SET OF TASKS>
• 1. From the thread on generating pairs in Python, reproduce the passage that begins at the words "return [(x, y)" and stops after the words "items = list(l)".
• 2. List every Python built-in function that is called in the code of the thread on generating pairs in Python.
• 3. Extend the thread on generating pairs in Python beyond its last comment.

READING PASSAGE>
+---+

Blogger is really bad at posting code examples in comments, but here goes:

def genCouples(seq):

return [(x, y) for i, x in enumerate(seq) for y in seq[i+1:]]

zip(*[iter(yourlist)]*2)

or more explicit:

it = iter(yourlist); zip(it, it)

How about unrolling the recursion and generating a sequence instead of a list

def genCouples(l):

items = list(l)

while len(items) > 1:

fst = items.pop(0)

for snd in items:

yield (fst,snd)

Depending on what's in the list, I like...

[(x,y) for x in l for y in l if x < y]

@Marius: that was exactly what I wanted to do, but I didn't know enumerate, so got on recursion; before I wrote "return [(x,y) for x in seq for y in seq]" but that's return all the tuples (ordered) not the sets (unordered couples). (ah, btw: I was reading your blog the last day ;) )

+---+

DATA SEGMENT>

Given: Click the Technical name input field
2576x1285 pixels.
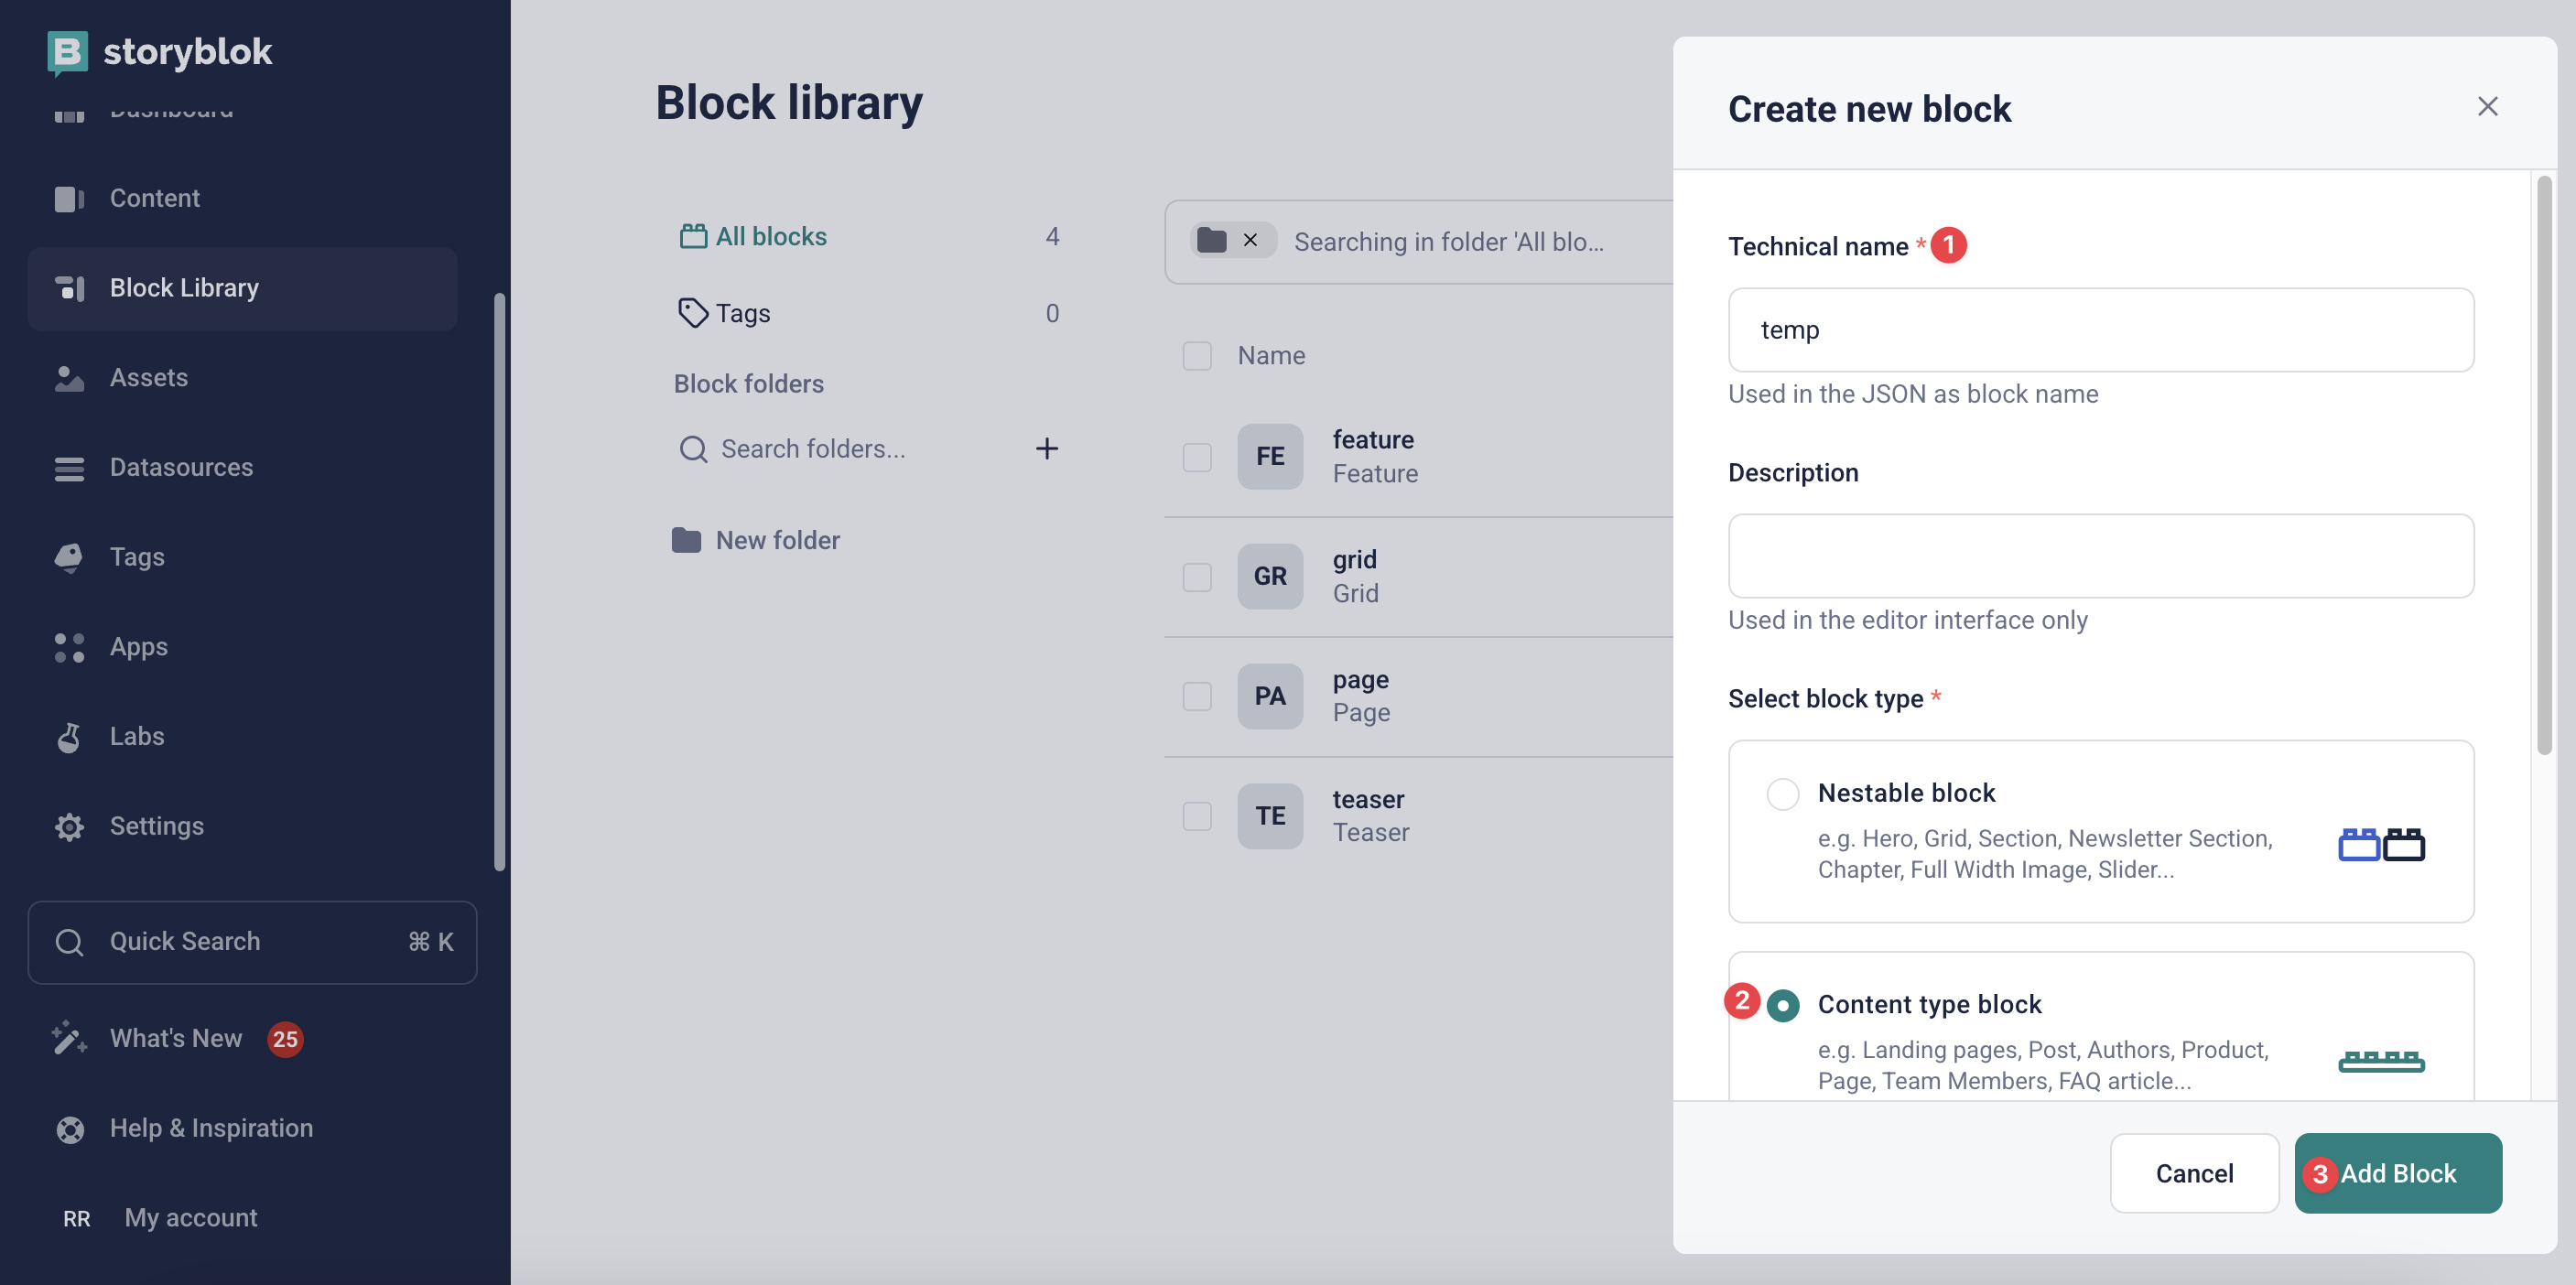Looking at the screenshot, I should pos(2100,330).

+---+

ANSWER SET>
• 1.
return [(x, y) for i, x in enumerate(seq) for y in seq[i+1:]]

zip(*[iter(yourlist)]*2)

or more explicit:

it = iter(yourlist); zip(it, it)

How about unrolling the recursion and generating a sequence instead of a list

def genCouples(l):

items = list(l)

• 2. enumerate, zip, iter, list, len

• 3.
@madduck: thanks, but your code solve another problem :) it groups up the list in couples (for l=range(4) it returns [(0, 1), (2, 3)]), but I need all the couples that one can generate from the given list (so for l=range(4) I need [(0, 1), (0, 2), (0, 3), (1, 2), (1, 3), (2, 3)])

@Matt: thanks, I was exploring even this way, but I think the Python Way is using lists generation.

@jgarrett: wow, even more compact! For me should be enough, since I got strings to compoare.

@ALL: thanks a lot for the collaboration!

In the interest of showing you yield:

def couples(list):

. for (i, a) in enumerate(list):

. . for b in list[i+1:]:

. . . yield (a, b)

for couple in couples(range(4)):

. print couple

cheers.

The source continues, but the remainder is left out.